_DATASET RECORDS_
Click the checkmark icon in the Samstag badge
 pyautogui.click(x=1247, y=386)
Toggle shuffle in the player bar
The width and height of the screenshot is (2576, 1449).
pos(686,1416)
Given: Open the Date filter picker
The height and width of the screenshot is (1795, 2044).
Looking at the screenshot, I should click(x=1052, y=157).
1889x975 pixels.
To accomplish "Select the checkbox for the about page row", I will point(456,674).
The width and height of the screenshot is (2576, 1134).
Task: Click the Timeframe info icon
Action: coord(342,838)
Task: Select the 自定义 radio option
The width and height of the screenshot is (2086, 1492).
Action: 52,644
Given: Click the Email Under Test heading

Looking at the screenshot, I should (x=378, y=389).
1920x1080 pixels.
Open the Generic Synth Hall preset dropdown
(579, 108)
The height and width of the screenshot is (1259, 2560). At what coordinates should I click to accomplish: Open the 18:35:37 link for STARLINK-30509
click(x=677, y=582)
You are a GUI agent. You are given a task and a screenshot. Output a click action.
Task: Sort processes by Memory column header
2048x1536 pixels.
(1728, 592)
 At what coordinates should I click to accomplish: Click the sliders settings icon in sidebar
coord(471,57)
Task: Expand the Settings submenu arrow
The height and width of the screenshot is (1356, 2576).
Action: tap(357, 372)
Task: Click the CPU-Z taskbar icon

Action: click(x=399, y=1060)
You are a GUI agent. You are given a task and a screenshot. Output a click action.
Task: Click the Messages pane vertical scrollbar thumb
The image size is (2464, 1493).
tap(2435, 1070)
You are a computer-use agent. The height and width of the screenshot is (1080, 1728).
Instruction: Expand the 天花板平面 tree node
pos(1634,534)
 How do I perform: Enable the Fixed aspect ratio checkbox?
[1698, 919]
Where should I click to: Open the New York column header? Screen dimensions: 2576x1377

_THE TASK_
Go back to the data above and please quote exactly, and only, the lines from the line with "Instruction: Expand the 天花板平面 tree node" through its last line.

_WORKED SOLUTION_
Instruction: Expand the 天花板平面 tree node
pos(1634,534)
 How do I perform: Enable the Fixed aspect ratio checkbox?
[1698, 919]
Where should I click to: Open the New York column header? Screen dimensions: 2576x1377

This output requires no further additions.